Our results show that P. fluorescens and bacteriophage Φ2 are significantly more resistant and infectious, respectively, at the temperature at which they coevolved. That is, both bacteria and phages were locally adapted to their abiotic environment. Conversely, we found no indication for local adaptation to biotic habitat components: neither bacteria nor phages performed better (or worse) against phages and bacteria evolved at the same versus different temperatures, or against their sympatric, versus allopatric, coevolutionary partners. These results show that adaptation to temperature per se is likely to play a more important role in determining phage local adaptation than adaptation to hosts that coevolved at the same temperature. More generally, these results, along with the finding that bacteria and phages that coevolved at higher temperatures were more resistant and infectious, respectively, show that adaptation to abiotic conditions can play a crucial role in determining parasite infectivity and host resistance. This is broadly consistent with previous work on a plant–pathogen system, where there was evidence that fungal pathogens are adapted to their selection temperatures [4,5].

Unlike this study, a previous study from this system found that coevolved phages were locally adapted to bacteria from the same abiotic conditions [8]. However, in that case abiotic variation was created by nutrient concentration. Part of the explanation for this discrepancy may be that local adaptation to biotic habitat components was present in our study, but that it was obscured by the large differences in overall performance between coevolved isolates from different temperatures. Indeed, in the previous study, where a wide range of nutrient conditions was used, local adaptation was obscured between environments where there were large differences in mean infectivity/resistance. It is also likely that different abiotic environments affect the relative importance of biotic versus abiotic adaptation. For example, the expression of surface receptors on bacterial cells to which phages adsorb may be more strongly affected by nutrient availability than temperature, hence increasing the importance of biotic adaptation in the former.

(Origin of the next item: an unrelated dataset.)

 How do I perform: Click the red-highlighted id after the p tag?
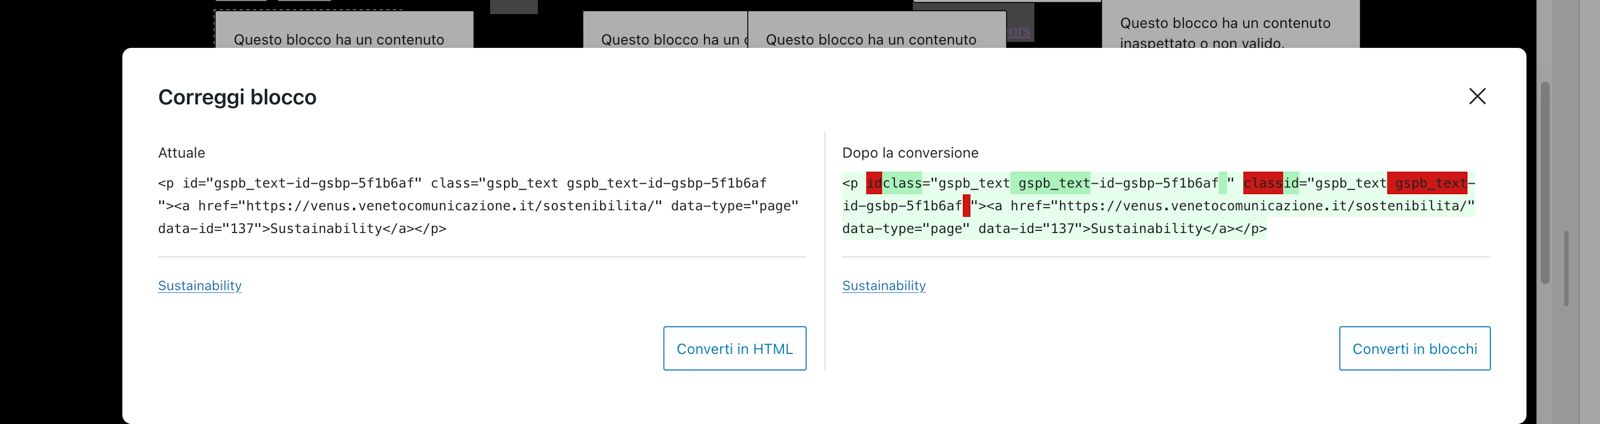(x=874, y=183)
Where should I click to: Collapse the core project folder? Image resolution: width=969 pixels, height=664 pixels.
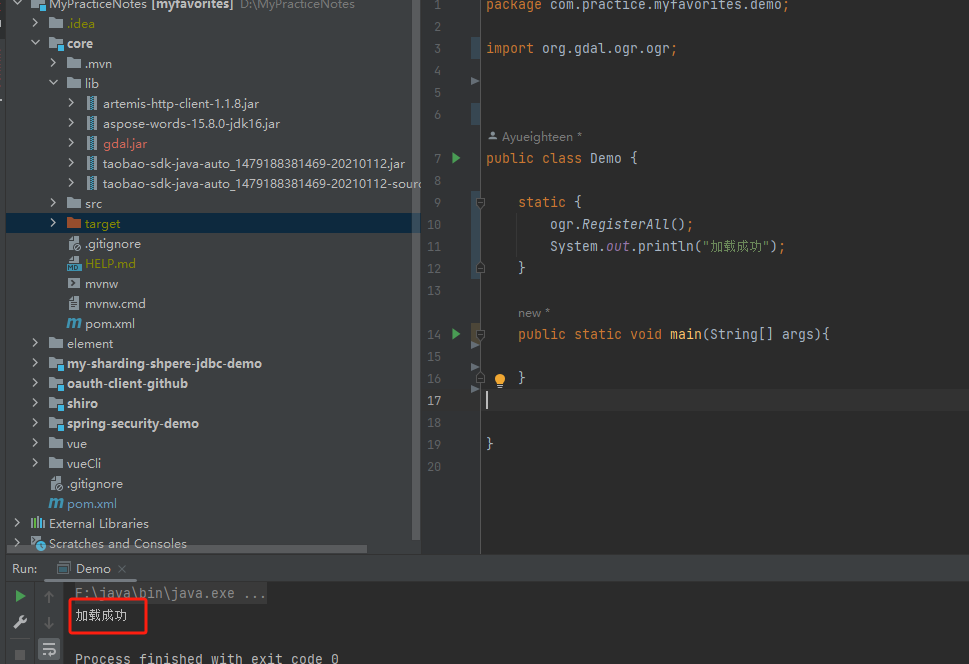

Coevolutionary temperature had a clear effect on the final level of resistance and infectivity of coevolved bacteria and phages, with the highest levels corresponding to the highest temperatures. This may be explained by the smaller bacterial population sizes at lower temperatures, which are likely to have limited mutation supply rate and thus the rate of coevolution [15]. It is also possible that the different rates of resistance/infectivity resulting from different coevolutionary temperatures reflect not different rates of coevolution, but different types of coevolutionary dynamic (arms race dynamics versus fluctuating selection) [7], which environmental conditions are known to affect.

Our work confirms the need to assess host–parasite interactions across multiple environments in which populations coevolve. Studies that assess performance in a single environment may considerably underestimate local adaptation: in our case, we would not have found any consistent patterns of local adaptation if we had measured performance in a single environment. Indeed, common-garden designs are more likely to find local maladaptation than reciprocal transplant designs [16]. Equally problematic are reciprocal transplant experiments, which cannot determine the relative importance of the factors driving local adaptation [3]. This is crucial, because the ecological and evolutionary consequences of local adaptation will be unknown. For example, the consequences for hosts moving into a new environment will be fundamentally different depending on whether the local, or resident, parasites in this new environment are primarily adapted to the local host genotypes or to the local physical environment. Our work has more specific implications for microbial and viral ecology, suggesting that the propensity for viruses (and microbes) to adapt to local temperatures can create ecological barriers to dispersal across temperature gradients.